Mufti Murat Ali Jumanov said release of the film was in line with the enemies' efforts to defame Islam and the Holy Quran.
He urged the Muslim society to counter such hostile measures against Islam and the holy Prophet of Islam.
Muslim countries have condemned the film made by the far-right MP Geert Wilder, which was posted online on Thursday.
The film sets verses from the holy Quran against a background of violent images of terror attacks.
Called "Fitna," the film also features one of the Danish cartoons whose publication sparked violent protests in several countries two years ago.
There was strong condemnation both inside and outside the Netherlands.
Iran called the film heinous, blasphemous and anti-Islamic and appealed to European governments to block its further distribution.
Pakistan, Indonesia and Bangladesh were among those countries to protest the release of the anti-Islam film.
The Organization of the Islamic Conference also added its voice to the growing criticism of the anti-Islam film.
The OIC said in a statement that the film defamed and denigrated "the Holy Quran, insulting the sentiments of more than 1.3 billion Muslims in the world".
"The film was a deliberate act of discrimination against Muslims" that aimed to "provoke unrest and intolerance," the organization said.

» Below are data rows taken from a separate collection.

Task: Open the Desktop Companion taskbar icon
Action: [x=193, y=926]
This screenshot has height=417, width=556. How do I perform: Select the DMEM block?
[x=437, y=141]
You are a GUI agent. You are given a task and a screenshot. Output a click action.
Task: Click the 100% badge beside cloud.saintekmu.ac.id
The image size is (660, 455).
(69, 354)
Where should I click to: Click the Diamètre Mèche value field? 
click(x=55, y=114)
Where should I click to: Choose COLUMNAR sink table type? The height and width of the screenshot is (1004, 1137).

The OIC has 57 member states over four continents and is the second largest inter-governmental organization after the United Nations.

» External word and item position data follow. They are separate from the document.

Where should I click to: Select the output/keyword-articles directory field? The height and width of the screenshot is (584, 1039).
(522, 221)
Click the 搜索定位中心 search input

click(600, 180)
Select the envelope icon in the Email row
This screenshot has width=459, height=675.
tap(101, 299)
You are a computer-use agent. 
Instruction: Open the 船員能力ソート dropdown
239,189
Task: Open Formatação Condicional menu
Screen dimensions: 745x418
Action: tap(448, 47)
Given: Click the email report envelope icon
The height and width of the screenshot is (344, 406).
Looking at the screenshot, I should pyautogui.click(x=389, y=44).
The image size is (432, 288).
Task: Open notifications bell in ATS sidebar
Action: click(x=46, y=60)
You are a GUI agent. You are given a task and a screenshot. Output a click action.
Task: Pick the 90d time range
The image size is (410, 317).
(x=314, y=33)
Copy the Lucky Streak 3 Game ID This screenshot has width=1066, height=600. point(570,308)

In its statement, it urged the international community to condemn the showing of the film and asked the Dutch government to prosecute the filmmaker under Dutch law.
The European Union also said the 15-minute film posted Thursday on a London-based Website inflames hatred.

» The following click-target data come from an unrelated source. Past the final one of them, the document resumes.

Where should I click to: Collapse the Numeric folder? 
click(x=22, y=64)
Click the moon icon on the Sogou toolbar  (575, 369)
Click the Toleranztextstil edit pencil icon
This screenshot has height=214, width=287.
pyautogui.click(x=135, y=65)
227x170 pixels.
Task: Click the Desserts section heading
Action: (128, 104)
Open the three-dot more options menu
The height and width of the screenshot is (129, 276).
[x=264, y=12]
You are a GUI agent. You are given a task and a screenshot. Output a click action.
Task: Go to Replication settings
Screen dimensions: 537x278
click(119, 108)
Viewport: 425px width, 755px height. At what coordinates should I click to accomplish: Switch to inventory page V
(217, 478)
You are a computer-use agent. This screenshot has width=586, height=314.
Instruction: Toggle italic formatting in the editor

"Mutual tolerance and respect are universal values we should uphold. We believe that acts, such as the film, serve no other purpose than inflaming hatred," the EU said in a statement.
United Nations Secretary-General Ban Ki-moon also condemned the film, calling it "offensively anti-Islamic" while urging calm.
"There is no justification for hate speech or incitement to violence," he said in a statement.
Dutch Prime Minister Jan Peter Balkenende said Thursday that the film equates Islam with violence.
"We reject this interpretation," Balkenende said in a statement.
"The vast majority of Muslims reject extremism and violence. In fact, the victims are often also Muslims."
The Australian foreign minister on Sunday added his voice to the chorus of condemnation of an anti-Islam film, calling it "highly offensive".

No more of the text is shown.